── ENTRIES ──

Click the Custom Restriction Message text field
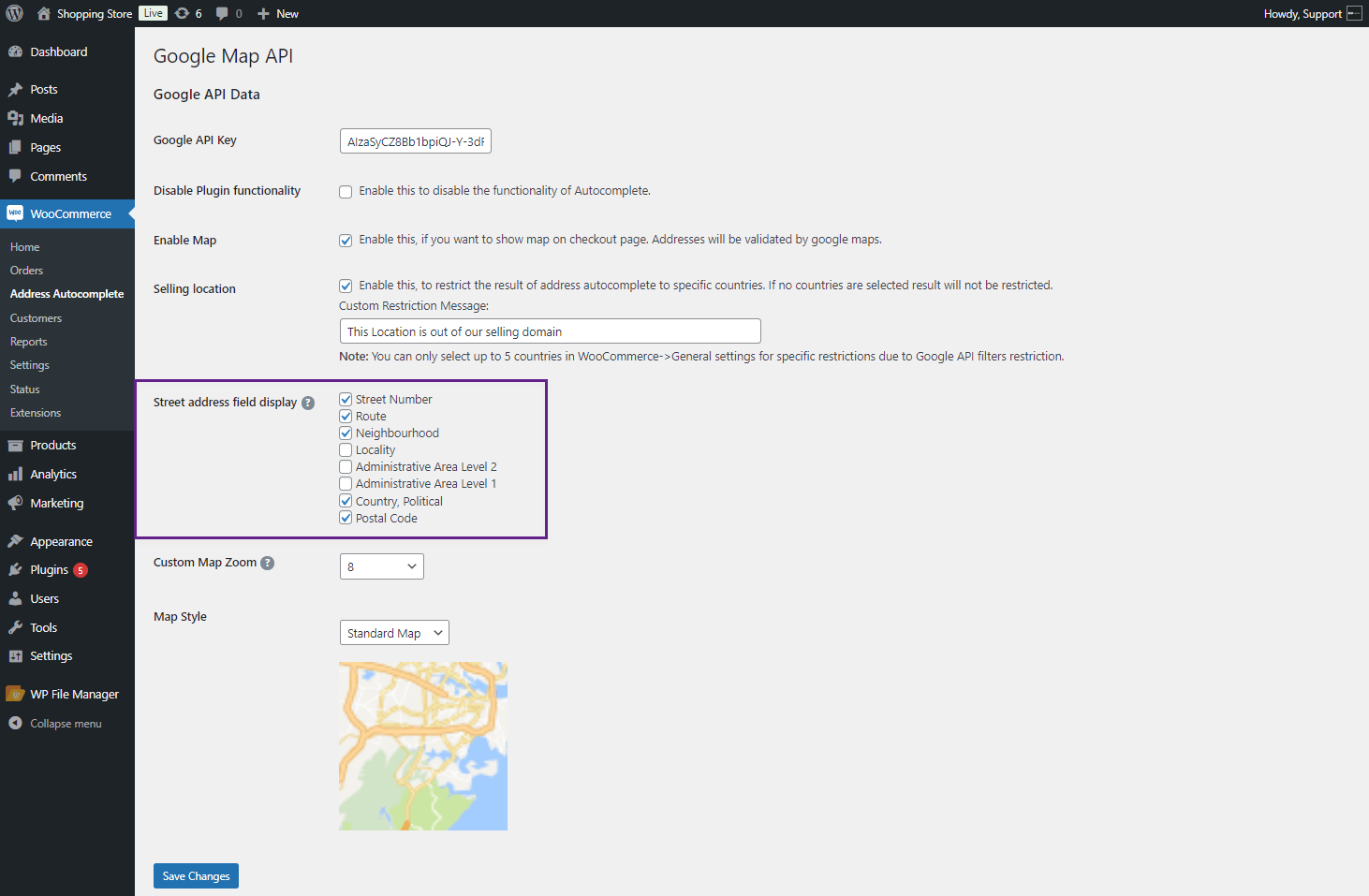Screen dimensions: 1369x896 (x=549, y=330)
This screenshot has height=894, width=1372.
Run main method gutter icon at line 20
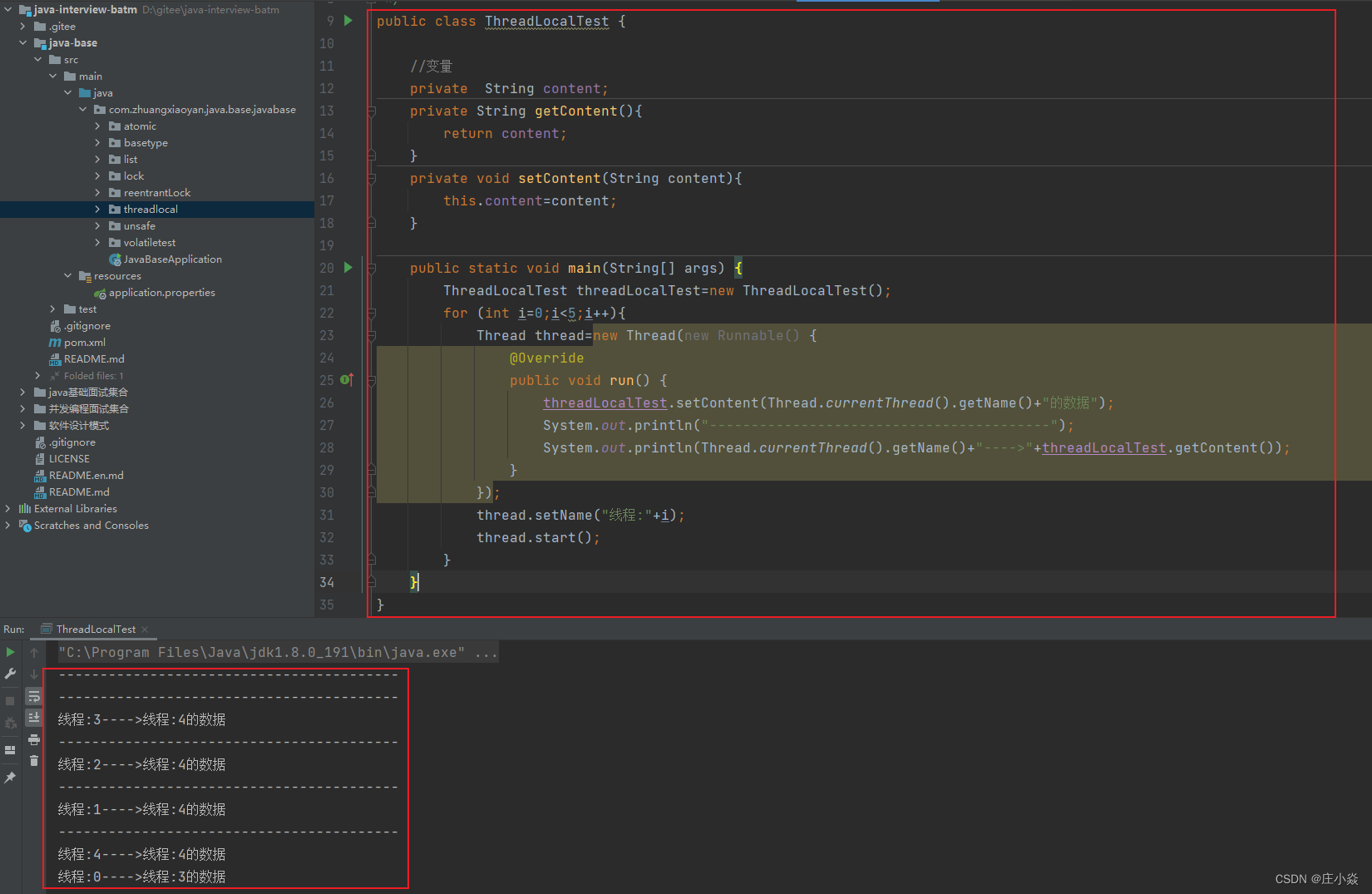(348, 268)
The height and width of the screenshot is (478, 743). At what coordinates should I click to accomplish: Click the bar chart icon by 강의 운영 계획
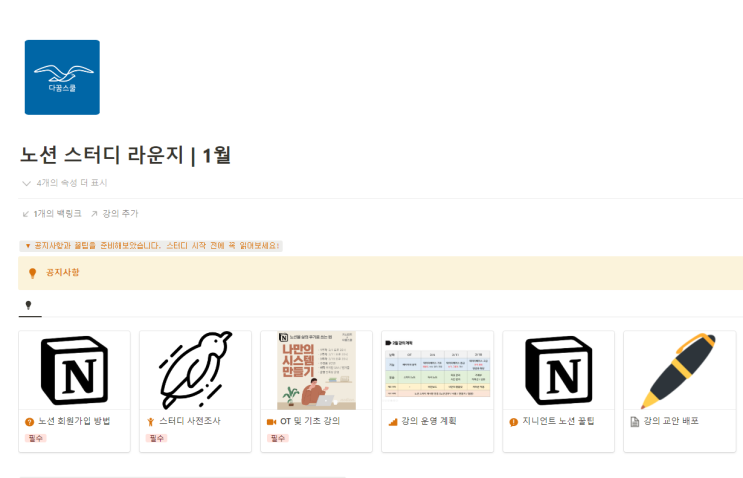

───

Return every line of the records above verbatim, omitting the pictures.

Click the Custom Restriction Message text field
Screen dimensions: 1369x896 (x=549, y=330)
This screenshot has height=894, width=1372.
Run main method gutter icon at line 20
(348, 268)
The height and width of the screenshot is (478, 743). At what coordinates should I click to accomplish: Click the bar chart icon by 강의 운영 계획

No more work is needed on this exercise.